A more instantaneous approach is needed in the life insurance sector to help engagement with millennials, Metlife Insurance believes.
Speaking on a panel at the Financial Services Council’s (FSC) Life Insurance Conference this week, Metlife Insurance chief executive, Deanne Stewart, said timeliness and innovation were needed to help millennials participate in the sector.
“The average TPD [total and permanent disability] claim for example takes six months in our industry. A millennial’s perspective would be ‘why does it take six months to get back to me whether I get this claim or not?’,” she said.
“Timeliness, speed, the instantaneous nature and how we grapple with that as an industry will be crucial because the expectations will get sharper and sharper and I think the millennials will drive that.”
Also on the panel, ANZ Australia wealth managing director, Alexis George, said as millennials were going to be the biggest economic power yet, the industry needed to challenge itself to engage a generation that only aligned to companies that held the same values as them.

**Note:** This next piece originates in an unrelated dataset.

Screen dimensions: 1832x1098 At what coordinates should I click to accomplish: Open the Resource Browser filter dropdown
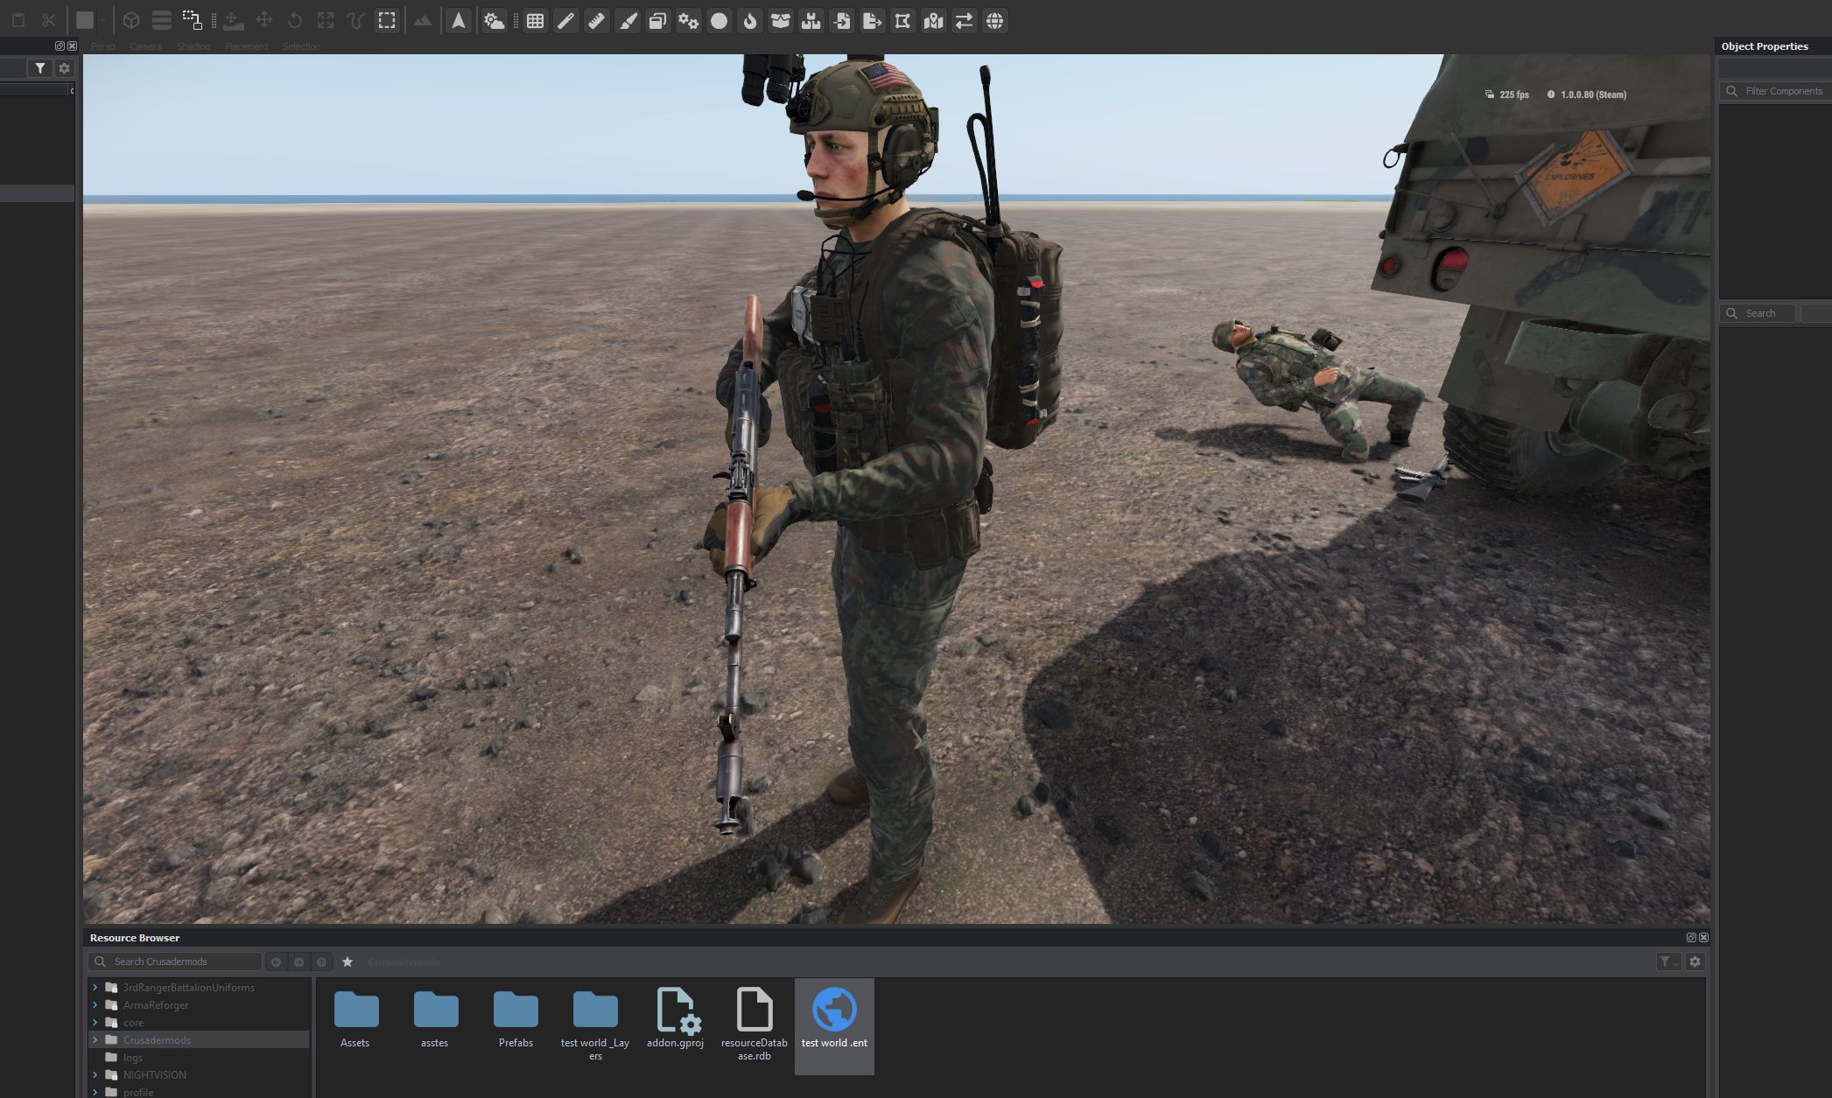pos(1668,962)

“We have to really adapt to this generation. They use technology, they always have three devices on them, and they get information from their peers, not from big bad organisations,” George said.
“So how do we adapt to that — it’s incredibly challenging. We’re basically an industry which might have digitised or automated but we haven’t changed in a very long time.”
Chairing the panel, the FSC’s chief executive, Sally Loane said the first experience of life insurance a millennial has is when they watch their superannuation balance decrease thanks to premiums.
“They see $500 in their multiple superannuation fund accounts and in 12 months’ time it’s gone because of life insurance premiums and that’s their first experience,” Loane said.
“That’s not a good experience. I wonder how those things can be changed, I don’t know how to do that.”